───── RECORDS FOR PROCESSING

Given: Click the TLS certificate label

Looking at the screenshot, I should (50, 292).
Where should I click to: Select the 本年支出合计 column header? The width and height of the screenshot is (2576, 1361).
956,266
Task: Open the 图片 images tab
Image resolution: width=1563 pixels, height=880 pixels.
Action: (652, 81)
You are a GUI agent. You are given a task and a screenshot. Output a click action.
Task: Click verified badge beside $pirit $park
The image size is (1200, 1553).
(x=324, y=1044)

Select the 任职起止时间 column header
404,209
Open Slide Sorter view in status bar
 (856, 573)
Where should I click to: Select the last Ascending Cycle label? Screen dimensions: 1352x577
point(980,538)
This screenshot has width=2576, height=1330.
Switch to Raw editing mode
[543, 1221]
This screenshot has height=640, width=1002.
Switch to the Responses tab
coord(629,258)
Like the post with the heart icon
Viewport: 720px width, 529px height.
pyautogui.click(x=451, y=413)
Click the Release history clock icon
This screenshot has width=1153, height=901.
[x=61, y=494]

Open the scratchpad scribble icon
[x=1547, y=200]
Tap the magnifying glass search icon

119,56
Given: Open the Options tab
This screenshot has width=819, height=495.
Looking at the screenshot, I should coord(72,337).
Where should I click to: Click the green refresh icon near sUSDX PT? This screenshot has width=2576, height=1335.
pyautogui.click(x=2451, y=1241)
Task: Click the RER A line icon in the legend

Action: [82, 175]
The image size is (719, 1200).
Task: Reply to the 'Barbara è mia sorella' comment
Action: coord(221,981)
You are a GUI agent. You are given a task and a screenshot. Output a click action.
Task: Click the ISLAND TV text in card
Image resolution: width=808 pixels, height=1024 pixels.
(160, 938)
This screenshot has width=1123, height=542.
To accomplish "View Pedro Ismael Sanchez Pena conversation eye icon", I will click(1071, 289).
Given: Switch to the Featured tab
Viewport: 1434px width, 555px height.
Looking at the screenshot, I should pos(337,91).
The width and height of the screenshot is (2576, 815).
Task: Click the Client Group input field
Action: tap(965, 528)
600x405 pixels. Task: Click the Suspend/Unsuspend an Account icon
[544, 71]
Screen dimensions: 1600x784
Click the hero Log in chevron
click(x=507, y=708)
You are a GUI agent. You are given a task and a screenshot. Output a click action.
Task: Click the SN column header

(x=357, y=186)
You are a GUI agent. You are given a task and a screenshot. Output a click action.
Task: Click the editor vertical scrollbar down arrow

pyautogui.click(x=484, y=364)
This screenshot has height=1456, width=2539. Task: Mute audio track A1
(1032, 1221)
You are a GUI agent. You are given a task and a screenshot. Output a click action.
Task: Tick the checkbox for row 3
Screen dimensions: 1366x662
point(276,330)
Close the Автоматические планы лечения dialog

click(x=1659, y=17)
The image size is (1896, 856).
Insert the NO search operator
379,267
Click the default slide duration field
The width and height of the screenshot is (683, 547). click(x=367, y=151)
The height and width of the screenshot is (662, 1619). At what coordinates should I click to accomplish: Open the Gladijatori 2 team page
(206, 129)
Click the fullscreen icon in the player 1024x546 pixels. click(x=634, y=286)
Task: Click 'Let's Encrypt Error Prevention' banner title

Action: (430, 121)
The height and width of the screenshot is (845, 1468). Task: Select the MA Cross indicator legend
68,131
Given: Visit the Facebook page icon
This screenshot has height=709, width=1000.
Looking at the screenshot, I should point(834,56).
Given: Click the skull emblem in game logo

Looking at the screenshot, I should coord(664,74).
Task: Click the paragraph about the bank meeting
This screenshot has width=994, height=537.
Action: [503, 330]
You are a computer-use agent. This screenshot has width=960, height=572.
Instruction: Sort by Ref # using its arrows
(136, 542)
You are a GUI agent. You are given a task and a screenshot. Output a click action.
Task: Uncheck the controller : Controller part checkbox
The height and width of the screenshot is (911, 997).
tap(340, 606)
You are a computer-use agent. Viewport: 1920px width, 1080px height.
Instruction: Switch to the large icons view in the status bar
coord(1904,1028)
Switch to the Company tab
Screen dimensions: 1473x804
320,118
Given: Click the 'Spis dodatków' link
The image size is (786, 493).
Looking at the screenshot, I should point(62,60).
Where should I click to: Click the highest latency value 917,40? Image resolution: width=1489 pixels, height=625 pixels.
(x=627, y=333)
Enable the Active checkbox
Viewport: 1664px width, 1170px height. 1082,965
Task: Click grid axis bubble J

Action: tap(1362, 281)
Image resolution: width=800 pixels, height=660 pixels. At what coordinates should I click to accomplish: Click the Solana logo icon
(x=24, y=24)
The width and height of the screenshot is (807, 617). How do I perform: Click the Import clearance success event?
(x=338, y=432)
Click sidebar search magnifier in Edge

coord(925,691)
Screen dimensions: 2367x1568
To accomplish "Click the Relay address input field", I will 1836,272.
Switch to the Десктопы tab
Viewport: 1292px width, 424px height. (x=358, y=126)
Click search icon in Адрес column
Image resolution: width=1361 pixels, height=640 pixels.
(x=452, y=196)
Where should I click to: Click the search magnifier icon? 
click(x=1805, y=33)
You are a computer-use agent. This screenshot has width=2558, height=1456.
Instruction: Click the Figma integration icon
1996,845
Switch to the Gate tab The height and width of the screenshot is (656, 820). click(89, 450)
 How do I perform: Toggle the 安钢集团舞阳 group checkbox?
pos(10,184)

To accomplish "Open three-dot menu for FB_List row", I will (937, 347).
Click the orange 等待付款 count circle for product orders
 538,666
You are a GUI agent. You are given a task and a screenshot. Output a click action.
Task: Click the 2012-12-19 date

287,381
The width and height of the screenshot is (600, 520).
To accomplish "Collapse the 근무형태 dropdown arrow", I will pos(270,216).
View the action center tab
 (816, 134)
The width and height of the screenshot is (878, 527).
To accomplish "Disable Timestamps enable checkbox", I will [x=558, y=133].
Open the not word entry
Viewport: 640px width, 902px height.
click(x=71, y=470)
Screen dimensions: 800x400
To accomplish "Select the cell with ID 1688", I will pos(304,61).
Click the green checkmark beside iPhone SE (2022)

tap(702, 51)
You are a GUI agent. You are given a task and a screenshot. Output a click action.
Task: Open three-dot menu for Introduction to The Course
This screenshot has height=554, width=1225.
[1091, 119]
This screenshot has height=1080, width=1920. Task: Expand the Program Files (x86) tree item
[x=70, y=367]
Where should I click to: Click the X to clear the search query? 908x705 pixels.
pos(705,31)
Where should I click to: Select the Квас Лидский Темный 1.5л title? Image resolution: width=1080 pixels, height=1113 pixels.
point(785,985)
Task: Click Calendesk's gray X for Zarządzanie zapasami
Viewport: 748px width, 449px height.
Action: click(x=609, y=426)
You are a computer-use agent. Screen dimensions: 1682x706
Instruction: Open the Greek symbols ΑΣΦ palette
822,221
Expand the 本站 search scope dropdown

──────────

__AIM__. Please output the listing from its start through the line containing "(x=324, y=1044)" as CSV with the columns input and output. Give each input and its answer one row, quoting every field and replacing line breaks with spaces.

__TASK OUTPUT__.
input,output
"Given: Click the TLS certificate label","Looking at the screenshot, I should (50, 292)."
"Where should I click to: Select the 本年支出合计 column header? The width and height of the screenshot is (2576, 1361).","956,266"
"Task: Open the 图片 images tab Image resolution: width=1563 pixels, height=880 pixels.","Action: (652, 81)"
"You are a GUI agent. You are given a task and a screenshot. Output a click action. Task: Click verified badge beside $pirit $park The image size is (1200, 1553).","(x=324, y=1044)"